Question - 86 : - Which metrics can be used to measure correlation of categorical data?
Answer - 86 : - Chi square test can be used for doing so. It gives the measure of correlation between categorical predictors.
Question - 87 : - Which algorithm can be used in value imputation in both categorical and continuous categories of data?
Answer - 87 : - KNN is the only algorithm that can be used for imputation of both categorical and continuous variables.
Question - 88 : - When should ridge regression be preferred over lasso?
Answer - 88 : - We should use ridge regression when we want to use all predictors and not remove any as it reduces the coefficient values but does not nullify them.
Question - 89 : - Which algorithms can be used for important variable selection?

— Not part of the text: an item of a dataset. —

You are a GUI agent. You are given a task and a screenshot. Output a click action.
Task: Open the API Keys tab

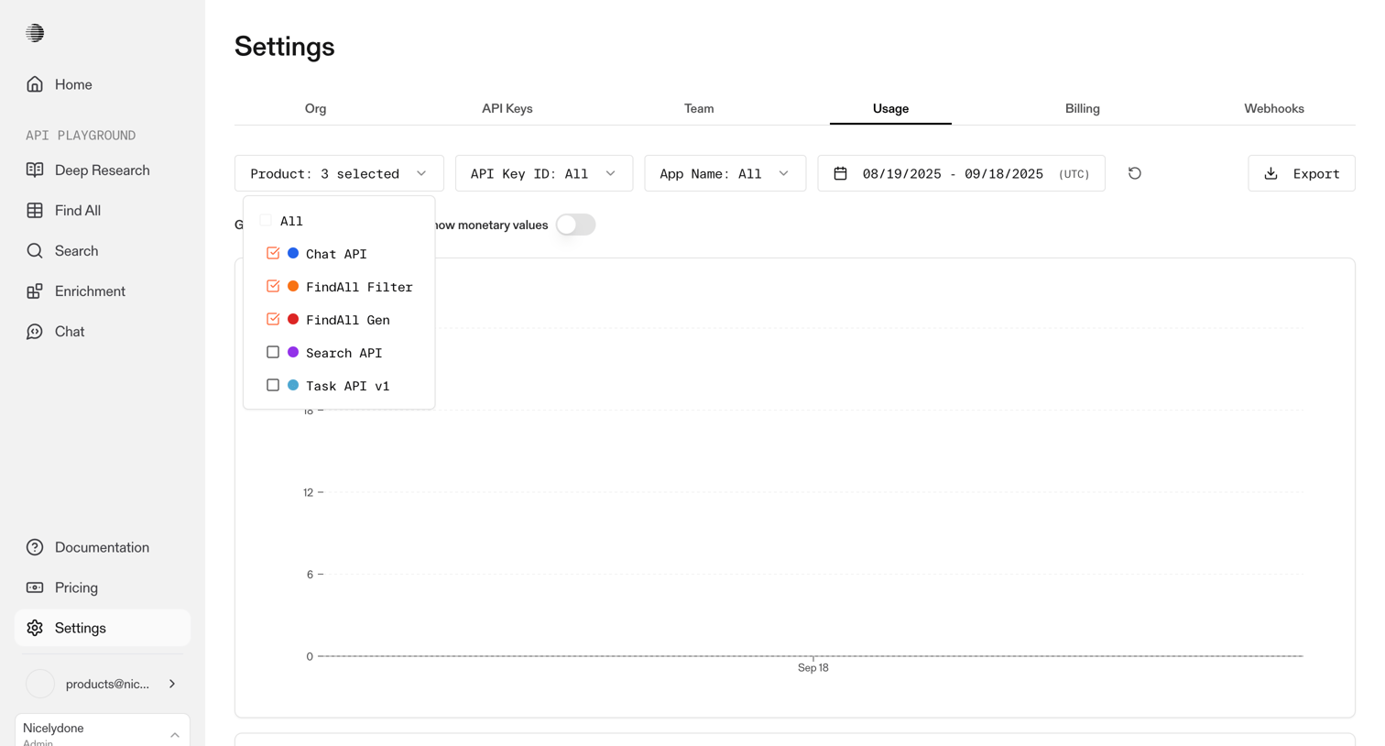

Answer - 89 : - Random Forest, Xgboost and plot variable importance charts can be used for variable selection.
Question - 90 : - What ensemble technique is used by Random forests?
Answer - 90 : - Bagging is the technique used by Random Forests. Random forests are a collection of trees which work on sampled data from the original dataset with the final prediction being a voted average of all trees.